Estando en esta confusión, oí que venía hablando, por junto de donde estaba, alguna gente, y así fue verdad. Y, saliéndoles al encuentro, les pregunté17 en mi lengua toscana que me dijesen qué tierra era aquella; y uno de ellos, asimismo en italiano, me respondió: « Esta tierra es Noruega; pero, ¿quién eres tú, que lo preguntas, y en lengua que en estas partes hay muy pocos que la entiendan? » « Yo soy -respondí- un miserable, que por huir de la muerte he venido a caer en sus manos ». Y en breves razones le di cuenta de mi viaje, y aun de la muerte de la hechicera. Mostró condolerse el que me hablaba, y díjome: « Puedes, buen hombre, dar infinitas gracias al cielo por haberte librado del poder destas maléficas hechiceras, de las cuales hay mucha abundancia en estas setentrionales partes. Cuéntase dellas que se convierten en lobos, así machos como hembras, porque de entrambos géneros hay maléficos y encantadores. Cómo esto pueda ser yo lo ignoro, y como cristiano que soy católico no lo creo, pero la esperiencia me muestra lo contrario. Lo que puedo alcanzar es que todas estas transformaciones son ilusiones del demonio, y permisión de Dios y castigo de los abominables pecados deste maldito género de gente ».
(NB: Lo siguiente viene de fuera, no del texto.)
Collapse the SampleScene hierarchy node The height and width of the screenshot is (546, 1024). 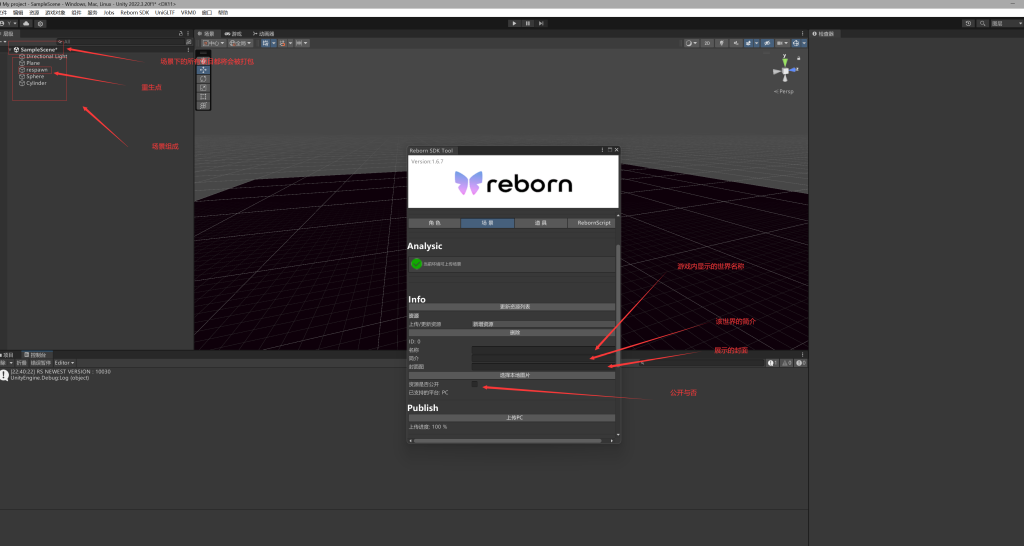point(10,49)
Vuelve Rutilio a la escena de sus aventuras. Oye que viene gente y se dirige a ellos en italiano preguntándoles dónde se encuentra. Uno de los miembros del grupo le contesta que está en Noruega y, sorprendido, le pregunta quién es él que, en aquellas tierras, habla en italiano. Rutilio cuenta su historia. Su interlocutor se conduele con sus desventuras y le dice que puede dar infinitas gracias al cielo por haber escapado de esas maléficas hechiceras, muy abundantes en aquellas tierras. Luego, una vez más, la declaración de incredulidad: el interlocutor de Rutilio no cree en las brujas, como cristiano católico que es, aunque la experiencia muestre lo contrario. Lo que él puede entender “es que todas estas transformaciones son ilusiones del demonio, y permisión de Dios y castigo de los abominables pecados deste maldito género de gente ».

Tenemos de nuevo, ahora en boca del interlocutor de Rutilio, el mismo tipo de conflicto entre la experiencia y la fe. La explicación es la misma : todo eso son ilusiones del demonio y permisión de Dios y castigo de los que las sufren… lo que deja púdicamente inexplicada la presencia de Rutilio en Noruega. Las brujas no existen, lo que existen son abominables pecadores que sufren, par su castigo y con el permiso de Dios, las ilusiones del demonio. El problema es que una de esas alucinadas infelices llevó en ancas de su alucinación a Rutilio a Noruega, quien es allí donde se encuentra, negando, junto a su interlocutor su experiencia, negando, por decirlo de algún modo estar donde está, y negando por consiguiente que su interlocutor esté hablando con él.

Este texto es incómodo, porque es incoherente. Las hechiceras no existen pero una de ellas ha llevado a Rutilio a Noruega. Este texto, en su imperfección es temiblemente eficaz. Tras haberlo leído la mente vuelve a él sin cesar, hostigada por la paradoja irresoluble que contiene. Este texto es imperfecto. Por eso es memorable.

1Afortunado, heureux.

2Raisonnable.

3Belleza.

4Prestancia.

5Le moví.

6Sage.

7Jouir, profiter de quelque chose.

8Chambre.

9Gorge.

10(Ici) Entonces.

11(Ici) Farce, imposture, mensonge.

12 Prières.

13 Desgraciado, malheureux

14 Ocurrir.

15Clavar. Cf : El evangelio según Marcos.

16Laide.

17Aujourd’hui, on aurait dit : les pedí.